- **Requests**
A. Answer these questions about the Righteous Branch study:
(i) What period is given for the events?
(ii) What does the name Zedekiah mean in Hebrew?
(iii) Through whom had the branch of David been "cut off"?
B. What names does the Righteous Branch study use for the king through whom David's branch had been "cut off"? List them all.
C. Output the part of the Righteous Branch study that begins at the words "Now Jeremiah gives" and stops after "of this prophecy.".

- **Excerpt provided**
........

The Righteous Branch

23: 1-8

DIG: Who are the shepherds? In what ways did the leaders of Judah exploit the people? How were they scattering the flock? What caused them to stop trusting YHVH? What will the LORD do to them? What new shepherds and righteous Branch will God appoint (Isaiah 11:1-2)? Zedekiah is Hebrew for ADONAI my righteousness. What is the significance of the future King’s title? What historical benchmarks define Isra’el as a nation? Why is one more significant than the other?

REFLECT: Jesus applied this shepherd imagery to Himself. How does He fulfill this promise to you? Which title, name or role of Yeshua is most special to you? Hope shines in even the darkest chapters in Isra’el’s history. How does hope shine for you?

597 BC during the eleven-year reign of Zedekiah

Now Jeremiah gives us a different picture. The branch of David through Jechoniah had been “cut off” (see Dv – The Curse of Jeconiah, Also Known as Jehoiachin or Coniah). However, God promised to raise up to David another King who would be a righteous Branch, that is, another member of the Davidic line. Jesus Christ is the fulfillment of this prophecy.

........

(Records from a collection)
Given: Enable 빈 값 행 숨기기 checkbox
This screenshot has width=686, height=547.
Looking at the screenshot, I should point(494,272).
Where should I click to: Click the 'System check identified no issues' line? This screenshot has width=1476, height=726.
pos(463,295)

........

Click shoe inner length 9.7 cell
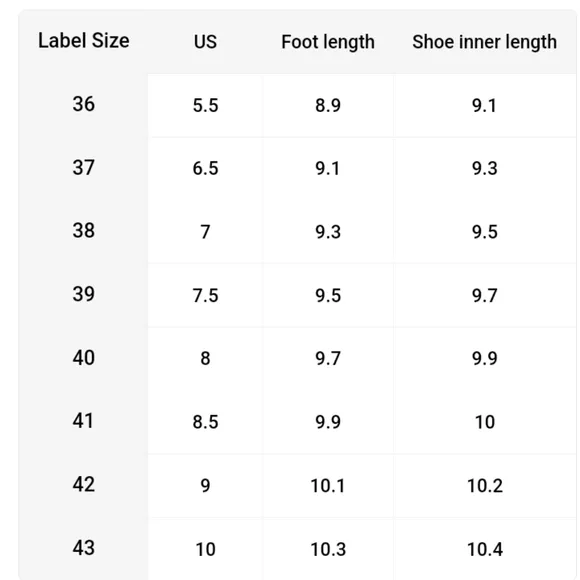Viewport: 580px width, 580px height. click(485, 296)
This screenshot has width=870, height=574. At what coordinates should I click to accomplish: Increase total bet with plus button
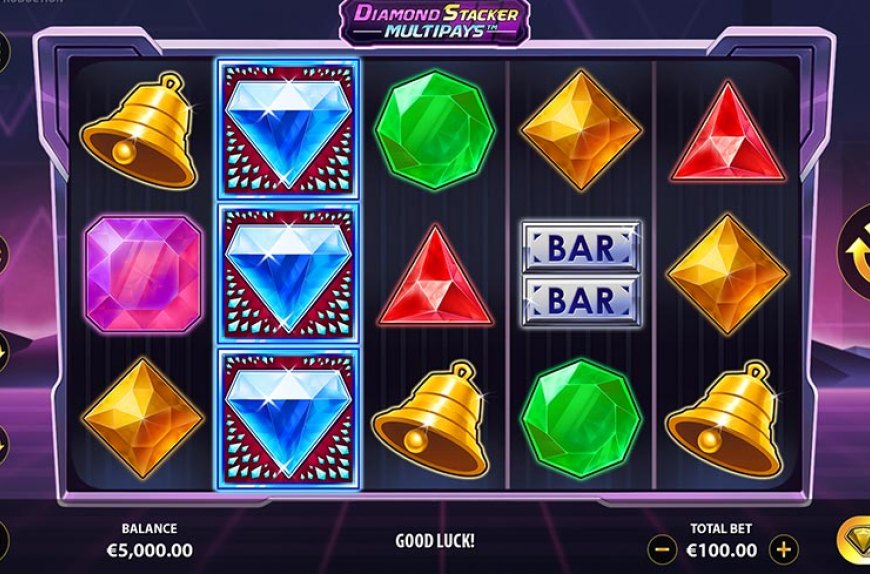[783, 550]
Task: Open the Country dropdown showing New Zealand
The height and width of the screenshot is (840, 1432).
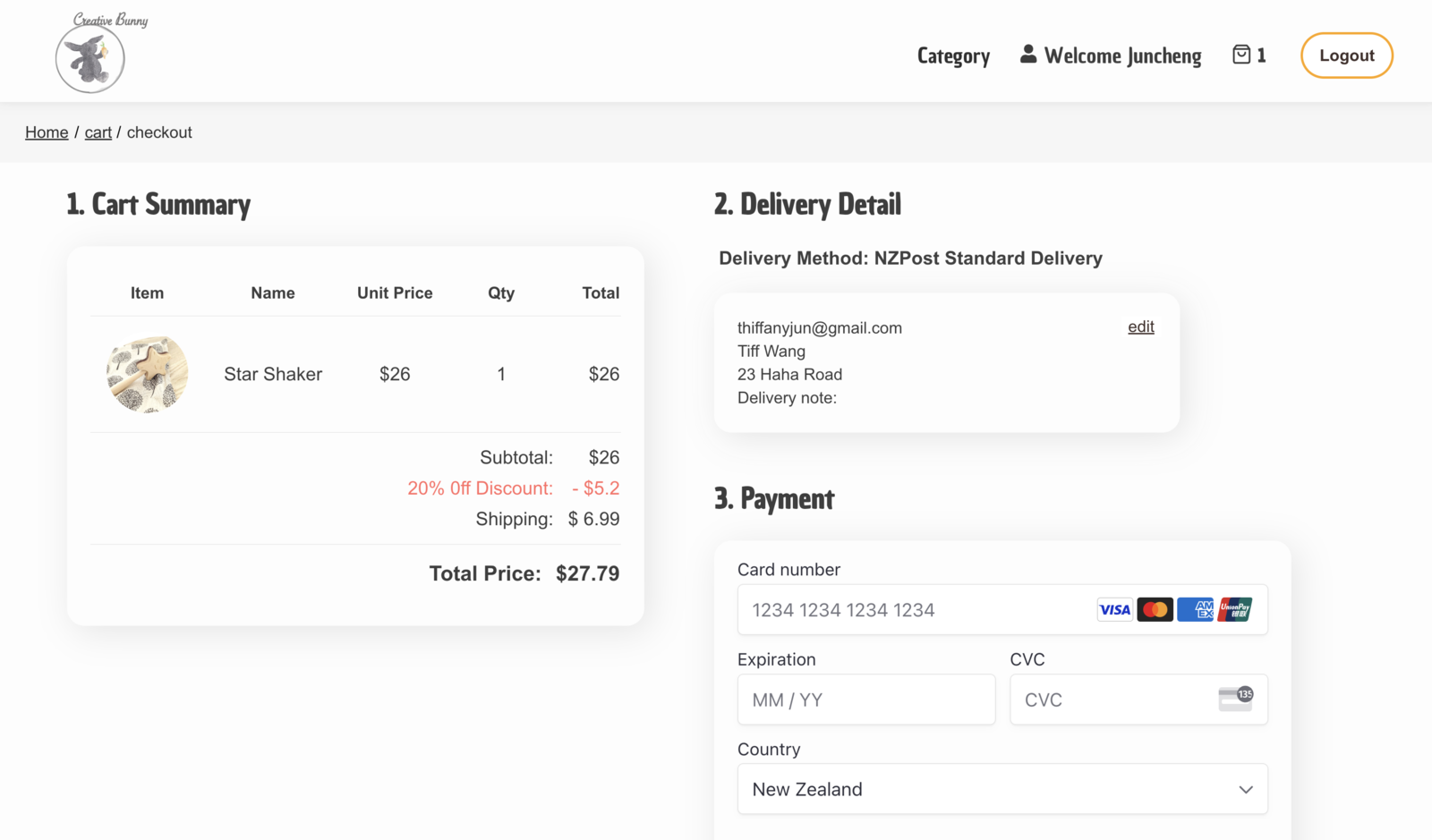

........

- **Replies**
A.
(i) 597 BC, during the eleven-year reign of Zedekiah
(ii) ADONAI my righteousness
(iii) Jechoniah

B.
Jechoniah
Jeconiah
Jehoiachin
Coniah

C.
Now Jeremiah gives us a different picture. The branch of David through Jechoniah had been “cut off” (see Dv – The Curse of Jeconiah, Also Known as Jehoiachin or Coniah). However, God promised to raise up to David another King who would be a righteous Branch, that is, another member of the Davidic line. Jesus Christ is the fulfillment of this prophecy.